Senex plans to meet Philia at Erronius’s vacant home, but Pseudolus sprinkles the mare’s sweat on him and persuades him to bathe. Hysterium is beside himself with anxiety (“I’m Calm”). Erronius comes home, still childless, only to be convinced that his house is haunted. A soothsayer—Pseudolus in disguise—tells the old man he must walk seven times around the seven hills of Rome to exorcise the ghosts. Senex and Hero cross paths, and each realizes that Philia’s beauty has captivated the other (“Impossible”).
Miles Gloriosus arrives and forcefully demands that Philia be presented (“Bring Me My Bride”). She’s unwilling to drink Pseudolus’s potion, so he has to think quickly. “May I be allowed a word?” he asks. “It better be a good one,” says the arrogant Gloriosus. Pseudolus announces: “Intermission.”

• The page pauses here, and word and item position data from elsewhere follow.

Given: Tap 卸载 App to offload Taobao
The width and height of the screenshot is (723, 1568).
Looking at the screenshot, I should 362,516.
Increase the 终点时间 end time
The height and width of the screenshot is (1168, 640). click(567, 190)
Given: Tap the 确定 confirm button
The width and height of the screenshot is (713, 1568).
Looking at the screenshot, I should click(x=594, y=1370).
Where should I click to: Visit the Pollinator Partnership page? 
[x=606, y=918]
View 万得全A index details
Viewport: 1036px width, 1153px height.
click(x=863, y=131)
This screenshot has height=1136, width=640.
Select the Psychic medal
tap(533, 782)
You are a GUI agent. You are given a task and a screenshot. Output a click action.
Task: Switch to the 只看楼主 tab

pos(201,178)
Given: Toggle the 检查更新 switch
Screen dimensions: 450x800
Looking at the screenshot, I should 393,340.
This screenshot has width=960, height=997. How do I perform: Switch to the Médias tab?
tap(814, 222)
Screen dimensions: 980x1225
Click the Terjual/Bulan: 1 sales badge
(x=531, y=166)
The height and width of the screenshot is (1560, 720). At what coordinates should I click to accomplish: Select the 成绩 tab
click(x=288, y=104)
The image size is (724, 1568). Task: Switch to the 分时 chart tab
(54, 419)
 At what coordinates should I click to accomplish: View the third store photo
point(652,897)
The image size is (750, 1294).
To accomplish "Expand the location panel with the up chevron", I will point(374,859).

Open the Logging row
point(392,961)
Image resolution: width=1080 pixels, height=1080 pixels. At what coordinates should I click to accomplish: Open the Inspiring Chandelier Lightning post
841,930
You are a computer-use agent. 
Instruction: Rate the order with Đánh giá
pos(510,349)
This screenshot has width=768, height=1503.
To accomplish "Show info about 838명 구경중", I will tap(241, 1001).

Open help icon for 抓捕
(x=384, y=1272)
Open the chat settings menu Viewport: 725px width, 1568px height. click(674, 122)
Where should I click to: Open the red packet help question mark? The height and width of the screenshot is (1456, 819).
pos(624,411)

The second act begins with Pseudolus narrowly escaping execution by promising to find the missing bride. Senex’s tryst with Philia is foiled by Domina’s return. She’s intent on finding out what her husband has been up to (“That Dirty Old Man”). Gloriosus mistakes Domina for one of Lycus’s courtesans. Philia hopes to console Hero by suggesting that she’ll envision him while the soldier has his way with her (“That’ll Show Him”).
Pseudolus convinces Hysterium to wear a dress and pose as the “deceased” bride (“Lovely,” in a comic reprise). Gloriosus is momentarily heartbroken and then demands a funeral, including a farewell kiss. That’s a step too far for Hysterium, who bolts. A chaotic chase sequence ensues, finishing with the capture of Pseudolus and Hysterium. Erronius, on another lap around Rome, appears and recognizes family rings that reveal Philia and Gloriosus to be his long-lost children. She is accordingly freeborn and now able to marry Hero. Pseudolus announces that all has been happily resolved—he is free and with Gymnasia—so it’s time for a final rendition of “Comedy Tonight.”
Rick Pender previously edited The Sondheim Review and Everything Sondheim. He is presently assembling The Stephen Sondheim Encyclopedia for the publisher Rowman & Littlefield. This comprehensive, one-volume resource is scheduled for publication in late 2019.